Une enquête d’OpinionWay révèle un paradoxe en Île-de-France : si près de 29 % des Franciliens utilisent déjà le vélo pour se rendre au travail, seulement 13 % en font quotidiennement. Cette différence s’explique par une série de facteurs pratiques qui bloquent l’adoption large.
Les résultats montrent que 77 % des habitants de la région se disent découragés par les transports en commun (retards, surcharges), tandis que 74 % critiquent les voitures pour leurs coûts. Lorsqu’on demande aux personnes pourquoi elles n’utilisent pas le vélo quotidiennement, l’absence de pistes sécurisées est mentionnée par 47 % des répondants, la météo par 40 % et la crainte d’arriver en sueur par 38 %.

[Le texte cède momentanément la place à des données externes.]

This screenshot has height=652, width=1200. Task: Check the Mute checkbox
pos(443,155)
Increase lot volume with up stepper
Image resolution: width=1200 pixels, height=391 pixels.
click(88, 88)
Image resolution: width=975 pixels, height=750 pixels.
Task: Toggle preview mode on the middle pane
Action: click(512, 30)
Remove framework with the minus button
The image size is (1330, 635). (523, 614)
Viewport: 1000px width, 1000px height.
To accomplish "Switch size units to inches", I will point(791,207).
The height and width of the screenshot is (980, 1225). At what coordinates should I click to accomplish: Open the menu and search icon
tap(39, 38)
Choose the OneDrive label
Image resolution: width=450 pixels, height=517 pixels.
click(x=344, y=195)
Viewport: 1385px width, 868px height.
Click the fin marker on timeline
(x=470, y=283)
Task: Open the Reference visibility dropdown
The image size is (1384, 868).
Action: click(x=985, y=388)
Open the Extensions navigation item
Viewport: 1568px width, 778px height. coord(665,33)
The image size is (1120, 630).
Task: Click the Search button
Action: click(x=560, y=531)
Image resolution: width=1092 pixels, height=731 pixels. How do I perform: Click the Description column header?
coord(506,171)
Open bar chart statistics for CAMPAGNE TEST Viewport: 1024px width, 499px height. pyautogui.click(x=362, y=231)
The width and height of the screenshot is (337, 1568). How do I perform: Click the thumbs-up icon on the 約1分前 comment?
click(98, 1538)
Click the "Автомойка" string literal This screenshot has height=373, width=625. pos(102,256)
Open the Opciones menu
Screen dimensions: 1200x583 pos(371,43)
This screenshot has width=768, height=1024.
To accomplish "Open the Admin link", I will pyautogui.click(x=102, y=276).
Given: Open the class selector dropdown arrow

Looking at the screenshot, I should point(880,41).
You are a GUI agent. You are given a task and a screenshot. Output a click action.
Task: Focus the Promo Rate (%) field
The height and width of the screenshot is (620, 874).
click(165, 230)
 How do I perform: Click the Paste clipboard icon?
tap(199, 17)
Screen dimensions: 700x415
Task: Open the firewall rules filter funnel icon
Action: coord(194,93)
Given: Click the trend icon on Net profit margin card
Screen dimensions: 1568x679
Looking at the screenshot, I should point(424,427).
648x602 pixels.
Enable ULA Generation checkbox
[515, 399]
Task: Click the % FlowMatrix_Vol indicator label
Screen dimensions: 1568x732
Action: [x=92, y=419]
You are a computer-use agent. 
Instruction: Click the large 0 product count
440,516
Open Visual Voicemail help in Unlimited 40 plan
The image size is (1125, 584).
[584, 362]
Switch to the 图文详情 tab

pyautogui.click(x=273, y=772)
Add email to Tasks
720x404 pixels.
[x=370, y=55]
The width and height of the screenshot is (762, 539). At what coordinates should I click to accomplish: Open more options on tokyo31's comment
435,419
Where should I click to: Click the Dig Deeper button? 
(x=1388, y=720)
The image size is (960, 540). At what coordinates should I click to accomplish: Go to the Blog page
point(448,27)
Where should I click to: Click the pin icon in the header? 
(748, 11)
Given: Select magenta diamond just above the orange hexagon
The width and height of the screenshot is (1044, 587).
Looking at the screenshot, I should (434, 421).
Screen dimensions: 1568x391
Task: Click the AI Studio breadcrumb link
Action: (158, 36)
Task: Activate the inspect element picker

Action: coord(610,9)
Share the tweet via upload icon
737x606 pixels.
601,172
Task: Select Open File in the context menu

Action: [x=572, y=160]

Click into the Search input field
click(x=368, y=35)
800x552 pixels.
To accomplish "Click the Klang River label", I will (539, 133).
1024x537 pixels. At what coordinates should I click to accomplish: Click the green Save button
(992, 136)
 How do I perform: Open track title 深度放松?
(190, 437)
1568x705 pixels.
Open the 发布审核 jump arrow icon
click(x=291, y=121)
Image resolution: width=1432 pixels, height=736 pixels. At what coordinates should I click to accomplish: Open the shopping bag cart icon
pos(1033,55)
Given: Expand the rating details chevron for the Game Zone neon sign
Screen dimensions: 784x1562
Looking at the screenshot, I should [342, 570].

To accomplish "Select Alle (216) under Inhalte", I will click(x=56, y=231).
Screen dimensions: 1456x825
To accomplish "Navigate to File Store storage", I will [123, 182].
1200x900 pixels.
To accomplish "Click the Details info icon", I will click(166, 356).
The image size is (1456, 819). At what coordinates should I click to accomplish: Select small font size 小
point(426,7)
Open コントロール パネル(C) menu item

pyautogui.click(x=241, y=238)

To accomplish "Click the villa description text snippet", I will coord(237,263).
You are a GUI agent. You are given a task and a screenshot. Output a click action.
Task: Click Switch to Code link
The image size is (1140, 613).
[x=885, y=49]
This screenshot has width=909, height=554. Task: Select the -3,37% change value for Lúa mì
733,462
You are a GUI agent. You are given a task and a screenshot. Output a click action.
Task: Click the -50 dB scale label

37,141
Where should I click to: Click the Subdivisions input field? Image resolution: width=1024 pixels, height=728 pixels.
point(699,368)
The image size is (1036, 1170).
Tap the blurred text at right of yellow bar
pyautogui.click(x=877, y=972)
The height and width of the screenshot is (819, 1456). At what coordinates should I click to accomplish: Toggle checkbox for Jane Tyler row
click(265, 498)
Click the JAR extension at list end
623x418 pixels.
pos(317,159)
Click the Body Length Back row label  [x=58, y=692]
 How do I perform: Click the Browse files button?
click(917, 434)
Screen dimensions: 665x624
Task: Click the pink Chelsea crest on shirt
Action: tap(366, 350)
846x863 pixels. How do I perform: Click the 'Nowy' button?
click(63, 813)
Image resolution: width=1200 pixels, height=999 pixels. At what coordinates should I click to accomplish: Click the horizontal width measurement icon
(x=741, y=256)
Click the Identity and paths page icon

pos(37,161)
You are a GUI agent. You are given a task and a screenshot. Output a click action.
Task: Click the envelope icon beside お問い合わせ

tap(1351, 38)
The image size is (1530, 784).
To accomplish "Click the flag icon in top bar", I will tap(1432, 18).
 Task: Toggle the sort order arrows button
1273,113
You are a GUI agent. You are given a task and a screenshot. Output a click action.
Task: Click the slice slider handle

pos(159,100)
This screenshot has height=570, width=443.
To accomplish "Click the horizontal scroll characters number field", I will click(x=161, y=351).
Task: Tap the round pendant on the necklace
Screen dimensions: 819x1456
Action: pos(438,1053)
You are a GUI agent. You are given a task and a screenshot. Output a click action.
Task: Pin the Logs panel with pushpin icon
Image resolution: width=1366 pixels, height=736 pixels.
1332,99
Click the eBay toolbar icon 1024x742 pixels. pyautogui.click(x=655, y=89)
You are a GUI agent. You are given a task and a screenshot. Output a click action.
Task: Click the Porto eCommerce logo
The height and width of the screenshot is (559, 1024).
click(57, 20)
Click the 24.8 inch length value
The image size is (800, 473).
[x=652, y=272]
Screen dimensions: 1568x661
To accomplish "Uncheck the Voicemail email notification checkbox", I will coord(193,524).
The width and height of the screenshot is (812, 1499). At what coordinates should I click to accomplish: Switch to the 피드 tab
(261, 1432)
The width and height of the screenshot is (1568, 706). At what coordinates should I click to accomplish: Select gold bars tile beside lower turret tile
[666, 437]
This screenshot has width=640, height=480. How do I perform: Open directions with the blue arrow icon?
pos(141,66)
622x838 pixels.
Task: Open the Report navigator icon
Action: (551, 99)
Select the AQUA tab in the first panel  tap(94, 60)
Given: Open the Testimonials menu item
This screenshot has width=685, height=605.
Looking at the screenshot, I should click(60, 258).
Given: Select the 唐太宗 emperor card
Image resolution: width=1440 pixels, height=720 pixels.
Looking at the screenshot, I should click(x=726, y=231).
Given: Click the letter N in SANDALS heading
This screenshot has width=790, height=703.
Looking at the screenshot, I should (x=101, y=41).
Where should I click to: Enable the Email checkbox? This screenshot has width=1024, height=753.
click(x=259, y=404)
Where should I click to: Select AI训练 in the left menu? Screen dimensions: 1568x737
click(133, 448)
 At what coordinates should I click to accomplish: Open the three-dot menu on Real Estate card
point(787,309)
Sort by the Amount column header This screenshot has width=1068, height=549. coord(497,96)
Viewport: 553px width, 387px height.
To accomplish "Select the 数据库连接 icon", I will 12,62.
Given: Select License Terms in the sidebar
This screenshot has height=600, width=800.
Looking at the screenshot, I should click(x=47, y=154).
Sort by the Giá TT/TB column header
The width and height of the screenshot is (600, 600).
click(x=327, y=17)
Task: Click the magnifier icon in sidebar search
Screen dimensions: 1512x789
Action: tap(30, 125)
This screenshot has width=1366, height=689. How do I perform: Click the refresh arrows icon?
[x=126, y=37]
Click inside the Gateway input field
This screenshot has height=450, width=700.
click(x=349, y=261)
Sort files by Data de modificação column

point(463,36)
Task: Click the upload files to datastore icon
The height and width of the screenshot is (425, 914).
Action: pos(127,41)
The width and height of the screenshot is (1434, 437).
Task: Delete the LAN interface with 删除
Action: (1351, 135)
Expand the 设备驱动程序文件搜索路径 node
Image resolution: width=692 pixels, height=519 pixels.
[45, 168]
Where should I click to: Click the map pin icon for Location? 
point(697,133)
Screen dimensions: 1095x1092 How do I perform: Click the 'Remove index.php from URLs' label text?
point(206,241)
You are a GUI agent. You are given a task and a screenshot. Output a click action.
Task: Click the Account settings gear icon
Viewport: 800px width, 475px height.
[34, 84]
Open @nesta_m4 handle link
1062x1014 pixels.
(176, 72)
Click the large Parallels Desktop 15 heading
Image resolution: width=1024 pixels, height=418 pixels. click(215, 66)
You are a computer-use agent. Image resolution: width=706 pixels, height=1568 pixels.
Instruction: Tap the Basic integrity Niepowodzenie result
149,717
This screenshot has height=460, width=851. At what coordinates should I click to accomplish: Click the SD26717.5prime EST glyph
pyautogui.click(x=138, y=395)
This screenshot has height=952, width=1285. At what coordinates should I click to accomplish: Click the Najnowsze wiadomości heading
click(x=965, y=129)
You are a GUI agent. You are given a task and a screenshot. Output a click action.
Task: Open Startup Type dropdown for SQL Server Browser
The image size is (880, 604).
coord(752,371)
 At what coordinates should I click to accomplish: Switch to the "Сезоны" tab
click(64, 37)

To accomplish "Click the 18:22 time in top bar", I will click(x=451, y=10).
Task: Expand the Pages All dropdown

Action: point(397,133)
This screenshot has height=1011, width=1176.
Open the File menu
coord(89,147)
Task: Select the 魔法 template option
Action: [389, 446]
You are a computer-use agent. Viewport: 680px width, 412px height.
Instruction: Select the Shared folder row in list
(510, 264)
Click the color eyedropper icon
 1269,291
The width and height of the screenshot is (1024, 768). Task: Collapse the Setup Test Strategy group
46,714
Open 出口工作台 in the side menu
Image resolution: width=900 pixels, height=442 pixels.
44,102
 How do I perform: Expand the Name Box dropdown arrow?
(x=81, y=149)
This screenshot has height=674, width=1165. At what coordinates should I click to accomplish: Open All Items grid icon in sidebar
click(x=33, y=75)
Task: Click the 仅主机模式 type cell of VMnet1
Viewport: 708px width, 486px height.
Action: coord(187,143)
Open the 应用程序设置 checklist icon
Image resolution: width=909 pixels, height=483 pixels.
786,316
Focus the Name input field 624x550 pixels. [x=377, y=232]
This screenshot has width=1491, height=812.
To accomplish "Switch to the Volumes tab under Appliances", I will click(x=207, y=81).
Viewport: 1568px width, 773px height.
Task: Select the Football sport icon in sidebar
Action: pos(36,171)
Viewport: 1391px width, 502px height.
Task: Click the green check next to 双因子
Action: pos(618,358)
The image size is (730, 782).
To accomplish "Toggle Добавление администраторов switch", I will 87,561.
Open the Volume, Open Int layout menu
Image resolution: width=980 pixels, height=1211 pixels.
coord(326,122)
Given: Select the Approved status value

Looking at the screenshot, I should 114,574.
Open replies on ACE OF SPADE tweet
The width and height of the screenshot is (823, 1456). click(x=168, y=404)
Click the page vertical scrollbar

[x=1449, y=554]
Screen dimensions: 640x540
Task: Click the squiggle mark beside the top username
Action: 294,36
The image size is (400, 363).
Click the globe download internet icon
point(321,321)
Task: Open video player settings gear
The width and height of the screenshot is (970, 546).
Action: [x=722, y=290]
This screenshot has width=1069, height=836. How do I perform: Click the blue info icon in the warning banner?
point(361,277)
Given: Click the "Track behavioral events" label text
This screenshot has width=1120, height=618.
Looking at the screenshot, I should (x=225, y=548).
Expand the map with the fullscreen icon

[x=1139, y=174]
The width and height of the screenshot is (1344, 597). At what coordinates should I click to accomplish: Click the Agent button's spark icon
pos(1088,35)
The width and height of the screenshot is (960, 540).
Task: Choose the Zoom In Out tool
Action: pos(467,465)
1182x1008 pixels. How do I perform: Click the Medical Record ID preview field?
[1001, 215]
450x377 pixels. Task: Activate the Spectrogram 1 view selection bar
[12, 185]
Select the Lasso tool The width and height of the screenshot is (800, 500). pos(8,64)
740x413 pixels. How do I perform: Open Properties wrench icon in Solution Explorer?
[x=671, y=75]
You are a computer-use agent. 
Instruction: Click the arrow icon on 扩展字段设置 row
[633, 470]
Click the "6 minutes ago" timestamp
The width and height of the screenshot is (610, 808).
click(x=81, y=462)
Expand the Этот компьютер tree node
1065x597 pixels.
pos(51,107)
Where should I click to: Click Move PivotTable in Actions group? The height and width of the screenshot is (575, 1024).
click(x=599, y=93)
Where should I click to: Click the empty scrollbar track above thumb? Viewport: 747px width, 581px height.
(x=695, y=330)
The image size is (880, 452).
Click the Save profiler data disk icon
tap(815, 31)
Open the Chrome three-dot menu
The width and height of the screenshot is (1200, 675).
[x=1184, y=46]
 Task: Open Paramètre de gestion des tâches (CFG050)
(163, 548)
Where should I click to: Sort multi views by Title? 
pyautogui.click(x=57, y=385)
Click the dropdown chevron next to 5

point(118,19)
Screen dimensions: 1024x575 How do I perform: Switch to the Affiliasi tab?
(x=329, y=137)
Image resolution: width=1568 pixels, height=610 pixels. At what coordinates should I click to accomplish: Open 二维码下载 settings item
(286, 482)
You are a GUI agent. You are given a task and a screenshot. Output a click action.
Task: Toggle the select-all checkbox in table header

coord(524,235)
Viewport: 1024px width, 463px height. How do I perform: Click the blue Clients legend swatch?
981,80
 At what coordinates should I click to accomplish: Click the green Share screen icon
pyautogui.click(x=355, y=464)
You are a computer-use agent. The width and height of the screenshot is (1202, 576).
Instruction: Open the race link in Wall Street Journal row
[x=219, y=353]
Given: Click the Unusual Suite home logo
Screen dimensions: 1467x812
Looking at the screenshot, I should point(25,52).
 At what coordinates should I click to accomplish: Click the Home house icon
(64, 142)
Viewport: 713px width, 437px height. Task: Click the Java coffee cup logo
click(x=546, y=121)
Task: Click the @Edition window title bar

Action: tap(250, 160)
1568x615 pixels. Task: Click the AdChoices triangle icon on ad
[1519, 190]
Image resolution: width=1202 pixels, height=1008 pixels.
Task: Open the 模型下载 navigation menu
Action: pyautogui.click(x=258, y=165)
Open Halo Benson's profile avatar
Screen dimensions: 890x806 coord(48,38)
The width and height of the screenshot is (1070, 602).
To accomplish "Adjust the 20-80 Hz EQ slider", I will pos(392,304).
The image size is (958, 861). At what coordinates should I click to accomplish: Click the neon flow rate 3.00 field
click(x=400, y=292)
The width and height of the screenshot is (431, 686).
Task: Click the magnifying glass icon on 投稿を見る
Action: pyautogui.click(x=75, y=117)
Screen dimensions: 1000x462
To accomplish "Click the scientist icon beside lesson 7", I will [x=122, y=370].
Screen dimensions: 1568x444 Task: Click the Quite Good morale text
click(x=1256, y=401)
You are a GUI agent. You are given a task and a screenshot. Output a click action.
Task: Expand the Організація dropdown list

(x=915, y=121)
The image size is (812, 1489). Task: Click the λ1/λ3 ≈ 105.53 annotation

« Les Franciliens n’ont jamais été aussi attirés par les avantages du vélo (santé mentale, autonomie économique), mais le manque d’infrastructures adaptées freine leur adoption », explique l’étude. Plus de la moitié des interrogés (52 %) exigent des pistes cyclables continues pour passer au vélotaf.
Pour que ce mode de déplacement devienne courant, il faudrait non seulement améliorer les réseaux existants, mais aussi redéfinir les attentes en termes d’accessibilité et de praticité quotidienne. Le vélotaf reste une idée prometteuse, mais son succès dépendra des choix politiques et infrastructuraux.